Seen & Heard Around the Room
Wayne Kabak and Lawrence Kudlow on Table One … Peter Brown on Two … James Cohen on Three … Jaqui Safra on Four and Allen & Company’s Stan Shuman on Five … Producer Beverly Camhe fresh off the alternative state of the union address held downtown on Monday night. “It was fantastic!” she told me.
We were riveted by a very animated Corey Lewandowski having a lively chat with Andrew Stein on Table Six. (It appears Corey never blinks) After lunch, the two Trump boosters continued their conversation while waiting for their coats.
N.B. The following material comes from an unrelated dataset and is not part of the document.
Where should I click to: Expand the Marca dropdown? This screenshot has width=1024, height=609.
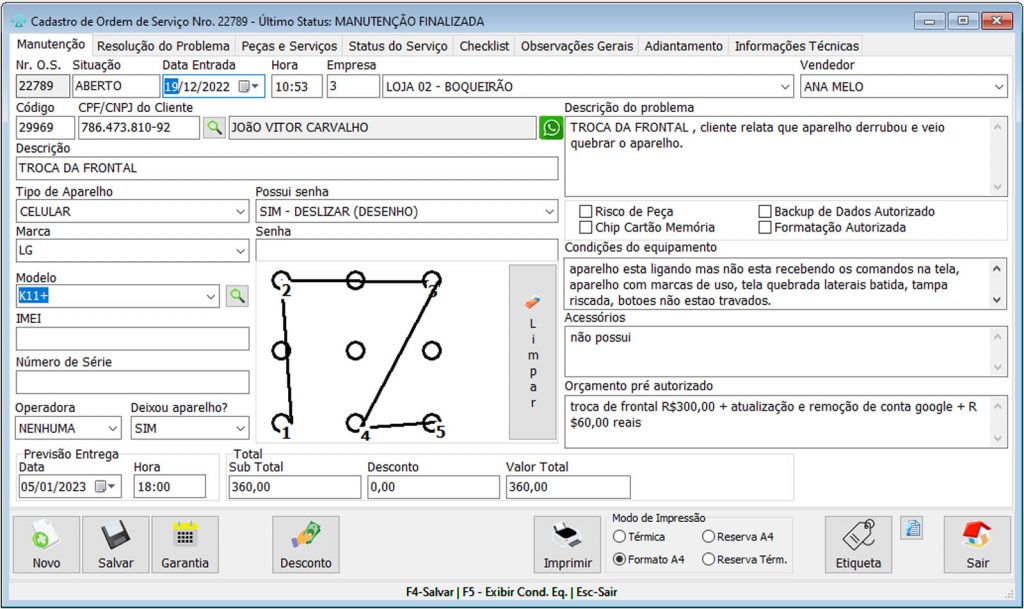[x=239, y=252]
Corey had some large luggage he wheeled out the door and stopped to chat with John Catsimatidis before running (literally) down the street to chase a cab.
Moving on .. Peggy Siegal, who we haven’t seen here in ages, joined some younger women who, we’re told, are studio flacks, at table in the center of the dining room… New York Social Diary’s David Patrick Columbia was at his usual perch on Table Eight with Judy Price … Town & Country scribe Vicky Ward was on Ten …Francine LeFrak on Twelve .. PR maestro and political analyst Robert Zimmerman with The Paley Center’s Maureen Reidy on Fifteen … Coach’s brand president and CEO Joshua Schulman on Eighty-one … Chris Taylor on Twenty and Suzanne Dawson on Twenty-two.
Diane,
Thank you for this gorgeous write up. And thanks for being so interesting and fun in your own right (or write!) You certainly captured my zeal for my work.